EXCERPT TO READ
┄┄┄┄┄┄

The work exhibited, Marauding in Molenbeek (2017) is the latest addition to an ongoing series that began in 2006 titled Chicago Marauders. Marauding refers to the artists practice of constantly being on the lookout for subjects of interest. These works for the most part consist of reflective materials such as mirror Plexiglass.
The mirroring surface reflects its still surroundings but it also serves as an animator of the space as the viewer passes often stopping at a point of interest or wonder. The parts that make up the various works belonging to this ongoing series vary from work to work not on a specific manner in relation to the location but according to the interest of the artists as they push the works of this series slowly to its limit. For this occasion the artists are introducing surveillance / two way mirror components, further complicating the viewers experience of the work.
The art of Carla Arocha & Stéphane Schraenen evokes many relationships with preceding movements in art. Almost all of these associations relate to the umbrella of Modernism and the gradated ontology of its progeny later in the twentieth century; it evokes the formal qualities of Minimalism as much as the optical illusions of Op Art.
And yet, it is actually neither. It is not what it is and it is not what it seems. Hidden beneath the outward layers of immediate similarity is a practice that, while never denying what it admires about or has learned from these movements, remains fundamentally post-modernist; post-modern not as a visual facsimile of the received vernacular from the 1980’s, but in terms of the oft-misunderstood philosophies and bodies of theory accurately associated with the term.

┄┄┄┄┄┄

Entries on target coordinates
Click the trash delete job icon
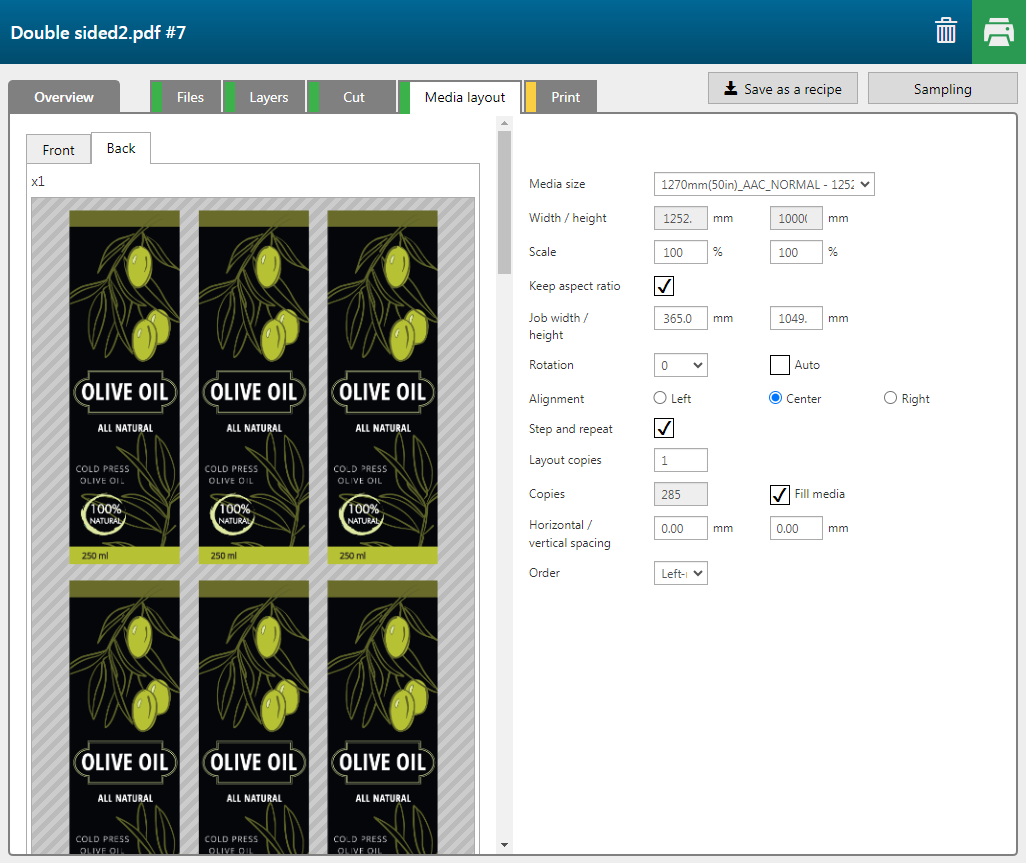The image size is (1026, 863). click(945, 32)
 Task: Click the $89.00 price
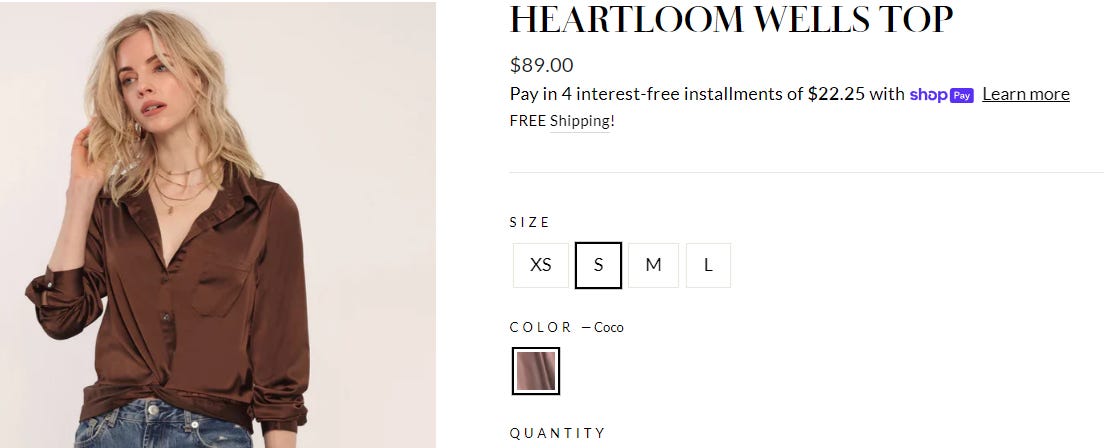coord(541,65)
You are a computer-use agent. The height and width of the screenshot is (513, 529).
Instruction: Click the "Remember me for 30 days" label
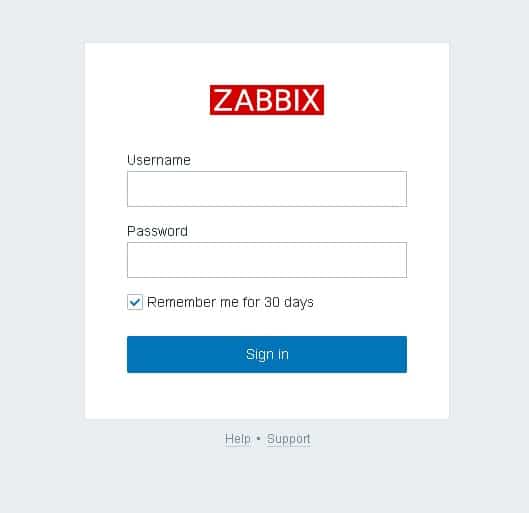click(x=230, y=302)
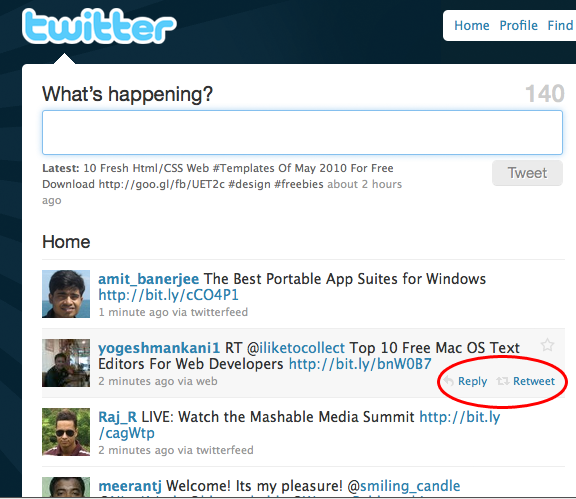Screen dimensions: 576x499
Task: Click the reply arrow icon
Action: (x=449, y=381)
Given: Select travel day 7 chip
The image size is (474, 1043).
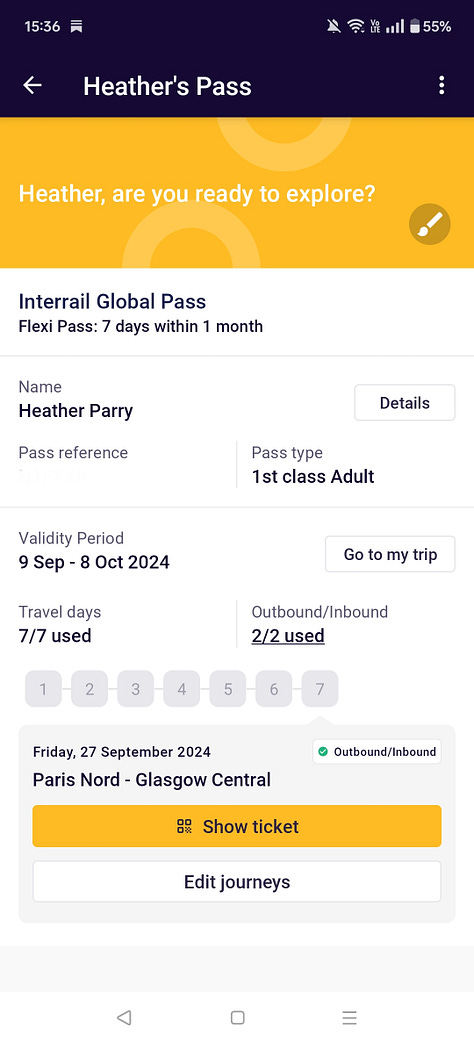Looking at the screenshot, I should pos(320,689).
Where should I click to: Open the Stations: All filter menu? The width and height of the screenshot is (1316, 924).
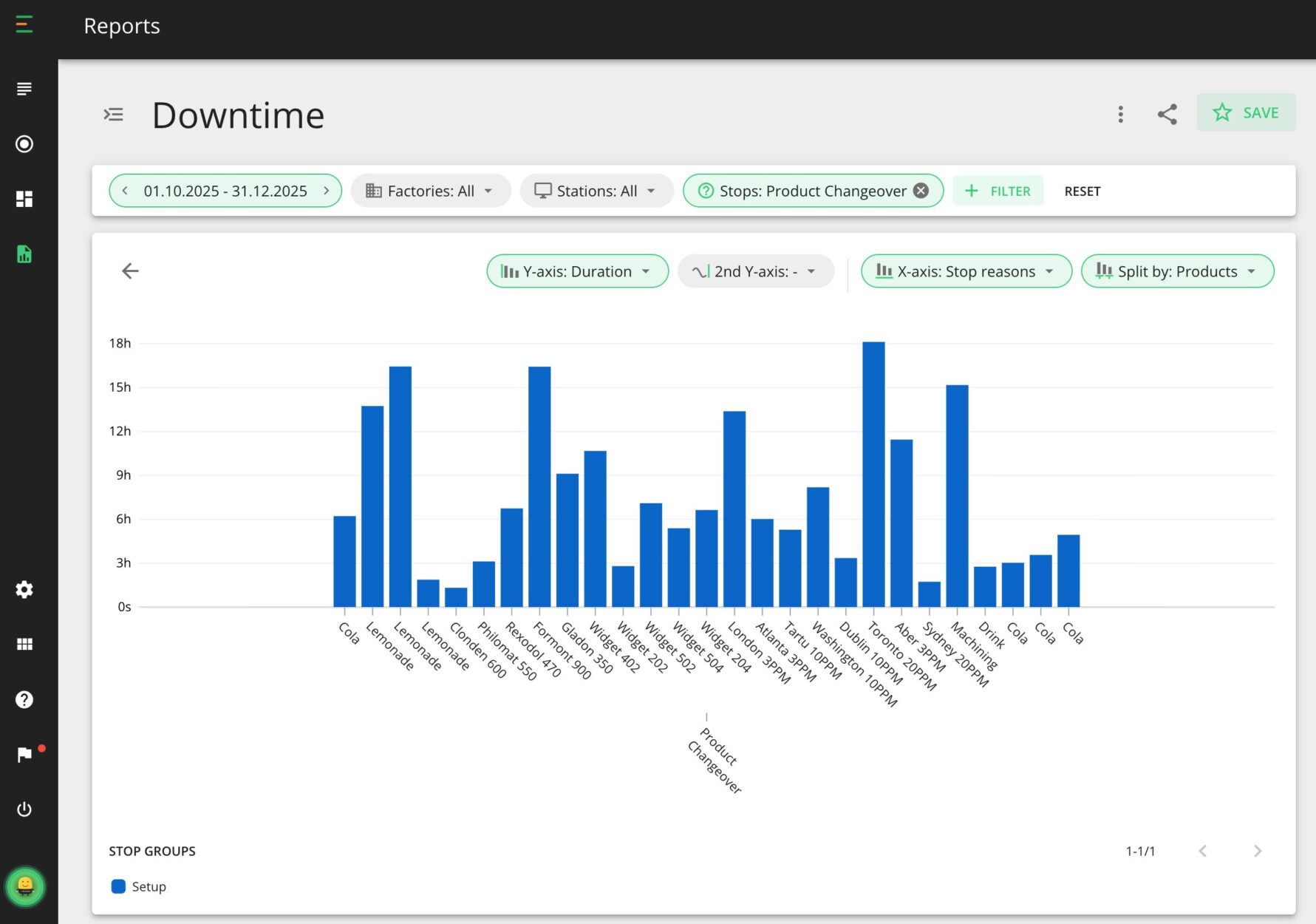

┄┄┄┄┄┄

PROBLEMS AND TASKS
1 – Copy every one of the coordinate records word for word, leaving out the pictures.
2 – Carry on the text about Carla Arocha and Stéphane Schraenen's art from its last sentence.
The records are unrelated to the text.

EXERCISE ANSWERS
1 –
Click the trash delete job icon
The image size is (1026, 863). click(945, 32)
 Task: Click the $89.00 price
coord(541,65)
You are a computer-use agent. The height and width of the screenshot is (513, 529).
Instruction: Click the "Remember me for 30 days" label
click(x=230, y=302)
Screen dimensions: 576x499
Task: Click the reply arrow icon
Action: (x=449, y=381)
Given: Select travel day 7 chip
The image size is (474, 1043).
Looking at the screenshot, I should pos(320,689).
Where should I click to: Open the Stations: All filter menu? The width and height of the screenshot is (1316, 924).

2 –
Their focus is less on objects as manifest things and more with the perception of things as objects. Ultimately, their installation sculptures are flat, composed of many small components but they can be perceived a monumental and emphatic. This overt presence of the formal and conceptual in Arocha – Schraenen’s work can be deceptive. Everywhere within works – whether bluntly opaque or deceptively transparent – we encounter the narrative.
Theirs is a practice full of implied stories, flickers of meaning or potentially autobiographical fragments. It is cinematic without initially appearing so. It is the accumulation of precisely placed ideas into a locus in which the narrative experience of the sentient organism is never underestimated. The formal aspects of the work rely strongly on the conscious experience of sensory perception and its gradual shifts: the audience lives through a narrative in seeing other narratives present.
Their work evidences a certain preoccupation with setting up an experience in which the viewer must inevitably vacillate between the experience of subjectively and imaginatively trying to decipher potential narrative meaning and the experiences of numerous elements that act as a kind of alienation device, constantly pulling the viewer back to a conscious awareness of its construction. And, perhaps, this tension between the narrative and the formal is particularly evident in more recent works.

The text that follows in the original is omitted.